» **RECORDS TO PROCESS**:
= Beginning of Section =

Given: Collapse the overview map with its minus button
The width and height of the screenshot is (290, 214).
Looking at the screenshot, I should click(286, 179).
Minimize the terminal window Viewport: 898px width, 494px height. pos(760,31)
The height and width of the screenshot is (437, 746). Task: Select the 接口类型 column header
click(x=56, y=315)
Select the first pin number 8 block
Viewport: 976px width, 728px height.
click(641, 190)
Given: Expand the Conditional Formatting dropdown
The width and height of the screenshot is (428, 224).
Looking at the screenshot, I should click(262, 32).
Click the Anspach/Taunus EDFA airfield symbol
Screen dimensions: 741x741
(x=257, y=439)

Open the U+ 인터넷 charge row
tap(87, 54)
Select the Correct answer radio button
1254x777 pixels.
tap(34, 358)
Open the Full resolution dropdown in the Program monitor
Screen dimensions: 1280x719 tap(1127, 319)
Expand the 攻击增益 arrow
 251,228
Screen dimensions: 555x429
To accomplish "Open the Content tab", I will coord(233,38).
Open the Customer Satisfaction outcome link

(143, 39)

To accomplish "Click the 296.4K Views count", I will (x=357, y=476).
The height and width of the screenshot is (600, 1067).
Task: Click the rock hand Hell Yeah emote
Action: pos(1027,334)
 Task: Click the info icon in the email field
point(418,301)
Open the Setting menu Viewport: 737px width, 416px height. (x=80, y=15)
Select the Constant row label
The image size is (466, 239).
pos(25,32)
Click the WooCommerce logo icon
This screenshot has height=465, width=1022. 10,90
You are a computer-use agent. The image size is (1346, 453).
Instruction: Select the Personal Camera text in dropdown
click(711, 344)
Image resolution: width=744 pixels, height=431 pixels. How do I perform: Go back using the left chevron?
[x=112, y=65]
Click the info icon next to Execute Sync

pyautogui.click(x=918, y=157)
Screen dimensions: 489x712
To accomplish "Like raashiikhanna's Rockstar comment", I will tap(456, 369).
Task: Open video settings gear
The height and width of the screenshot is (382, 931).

= End of Section =

» **WHAT YOU NEED TO DO**:
Return the data exactly, every line included.

» **ANSWER TO THE EXERCISE**:
Given: Collapse the overview map with its minus button
The width and height of the screenshot is (290, 214).
Looking at the screenshot, I should click(286, 179).
Minimize the terminal window Viewport: 898px width, 494px height. pos(760,31)
The height and width of the screenshot is (437, 746). Task: Select the 接口类型 column header
click(x=56, y=315)
Select the first pin number 8 block
Viewport: 976px width, 728px height.
click(641, 190)
Given: Expand the Conditional Formatting dropdown
The width and height of the screenshot is (428, 224).
Looking at the screenshot, I should click(262, 32).
Click the Anspach/Taunus EDFA airfield symbol
Screen dimensions: 741x741
(x=257, y=439)

Open the U+ 인터넷 charge row
tap(87, 54)
Select the Correct answer radio button
1254x777 pixels.
tap(34, 358)
Open the Full resolution dropdown in the Program monitor
Screen dimensions: 1280x719 tap(1127, 319)
Expand the 攻击增益 arrow
 251,228
Screen dimensions: 555x429
To accomplish "Open the Content tab", I will coord(233,38).
Open the Customer Satisfaction outcome link

(143, 39)

To accomplish "Click the 296.4K Views count", I will (x=357, y=476).
The height and width of the screenshot is (600, 1067).
Task: Click the rock hand Hell Yeah emote
Action: pos(1027,334)
 Task: Click the info icon in the email field
point(418,301)
Open the Setting menu Viewport: 737px width, 416px height. (x=80, y=15)
Select the Constant row label
The image size is (466, 239).
pos(25,32)
Click the WooCommerce logo icon
This screenshot has height=465, width=1022. 10,90
You are a computer-use agent. The image size is (1346, 453).
Instruction: Select the Personal Camera text in dropdown
click(711, 344)
Image resolution: width=744 pixels, height=431 pixels. How do I perform: Go back using the left chevron?
[x=112, y=65]
Click the info icon next to Execute Sync

pyautogui.click(x=918, y=157)
Screen dimensions: 489x712
To accomplish "Like raashiikhanna's Rockstar comment", I will tap(456, 369).
Task: Open video settings gear
The height and width of the screenshot is (382, 931).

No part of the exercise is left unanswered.